━━━━━ TRECHO APRESENTADO
Tailandês Weerasethakul diz que sempre sai frustrado de seus processos de criação

Diretor premiado em Cannes é homenageado em Buenos Aires em evento que também acontece em São Paulo

LUCAS NEVES
ENVIADO ESPECIAL A BUENOS AIRES

No canto da biblioteca do museu portenho em que o cineasta Apichatpong Weerasethakul, 40, fala à Folha, um ruído que parece vir dos livros o intriga.
Entramos no mundo de fantasia do tailandês, em que princesas se entregam a bagres galanteadores e filhos mortos visitam os pais em pele de macaco.
Seu cinema de tempos dilatados, paisagens sonoras e contemplação paciente foi reconhecido com o prêmio máximo em Cannes e agora é homenageado na capital argentina no Festival 4+1, que acontece simultaneamente em outras quatro cidades, São Paulo incluída.
━━━━━━━━━━
▶ **A FAZER**:
a: Edite o trecho do texto sobre Weerasethakul que começa pelas palavras "Diretor premiado em" e termina em "São Paulo incluída.", substituindo "Cannes" por "Veneza".
b: Traduza para o inglês esta frase do texto sobre Weerasethakul: "Entramos no mundo de fantasia do tailandês, em que princesas se entregam a bagres galanteadores e filhos mortos visitam os pais em pele de macaco."
c: Prossiga com o texto sobre Weerasethakul a partir da última frase apresentada.
Não é preciso consultar a listagem.
━━━━━ MATERIAL FORNECIDO
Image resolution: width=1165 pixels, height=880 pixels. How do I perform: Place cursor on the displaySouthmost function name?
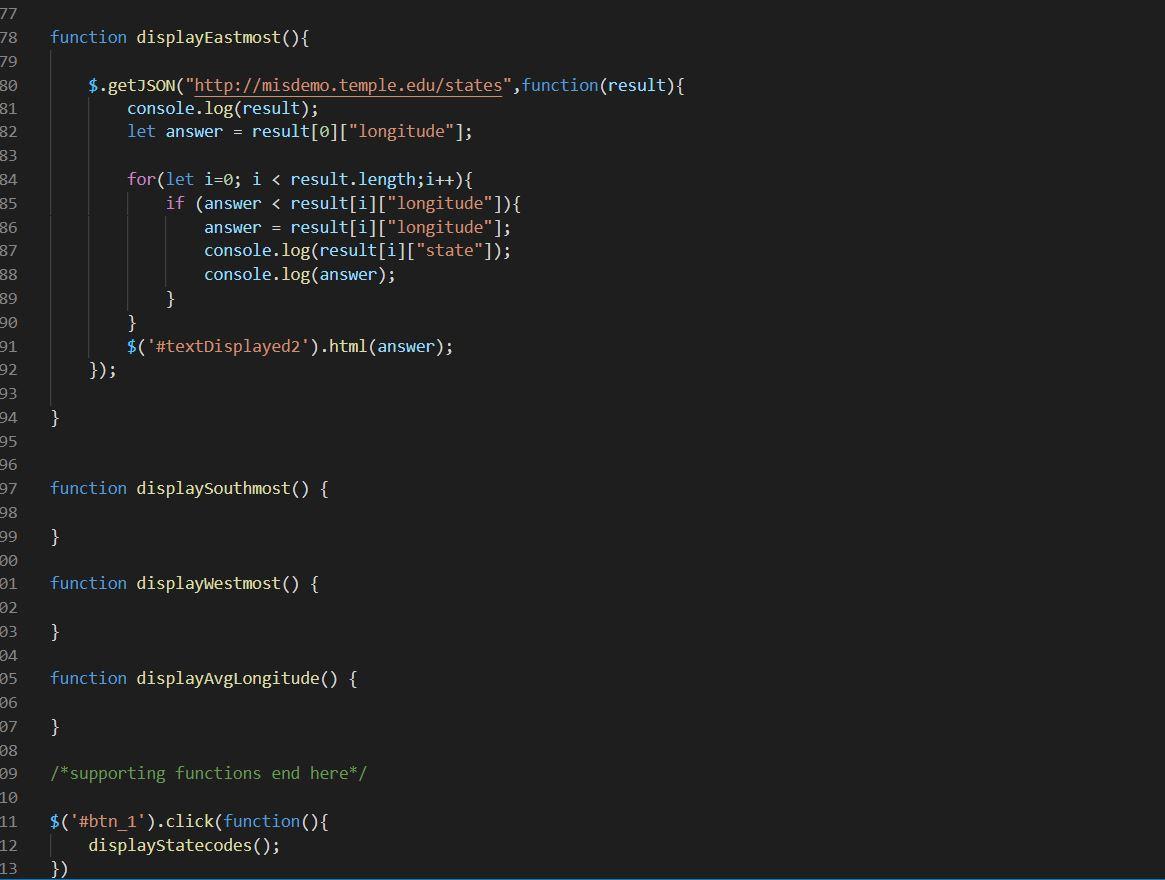tap(215, 488)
━━━━━━━━━━
▶ **RESPOSTAS DO EXERCÍCIO**:
a:
Diretor premiado em Veneza é homenageado em Buenos Aires em evento que também acontece em São Paulo

LUCAS NEVES
ENVIADO ESPECIAL A BUENOS AIRES

No canto da biblioteca do museu portenho em que o cineasta Apichatpong Weerasethakul, 40, fala à Folha, um ruído que parece vir dos livros o intriga.
Entramos no mundo de fantasia do tailandês, em que princesas se entregam a bagres galanteadores e filhos mortos visitam os pais em pele de macaco.
Seu cinema de tempos dilatados, paisagens sonoras e contemplação paciente foi reconhecido com o prêmio máximo em Veneza e agora é homenageado na capital argentina no Festival 4+1, que acontece simultaneamente em outras quatro cidades, São Paulo incluída.

b: We enter the Thai filmmaker's fantasy world, where princesses give themselves to flirtatious catfish and dead children visit their parents in monkey skin.

c:
Apichatpong diz que sempre sai frustrado de seus processos de criação. "A câmera nunca consegue captar todo o sentimento." E o 3-D, diz, não é remédio para essa incompletude. "Não acredito nisso. O cinema é 2-D, achatado, e temos de aceitar isso, tirar o máximo possível daí."
Em seu caso, isso significa inscrever em duas dimensões histórias de fantasmas e fábulas budistas que ouvia na infância, sem deixar fora do quadro os melodramas e filmes de terror que marcaram sua formação. Para alguns, o resultado é de um hermetismo inócuo. Mas não peça explicações a ele: "Isso me incomoda. Quando explico, acho que crio um muro, um caminho de interpretação. Não quero destruir a magia, impor minha experiência. Alguns jornalistas dizem que é difícil reportar sobre os meus filmes. É difícil escrever sobre sentimentos".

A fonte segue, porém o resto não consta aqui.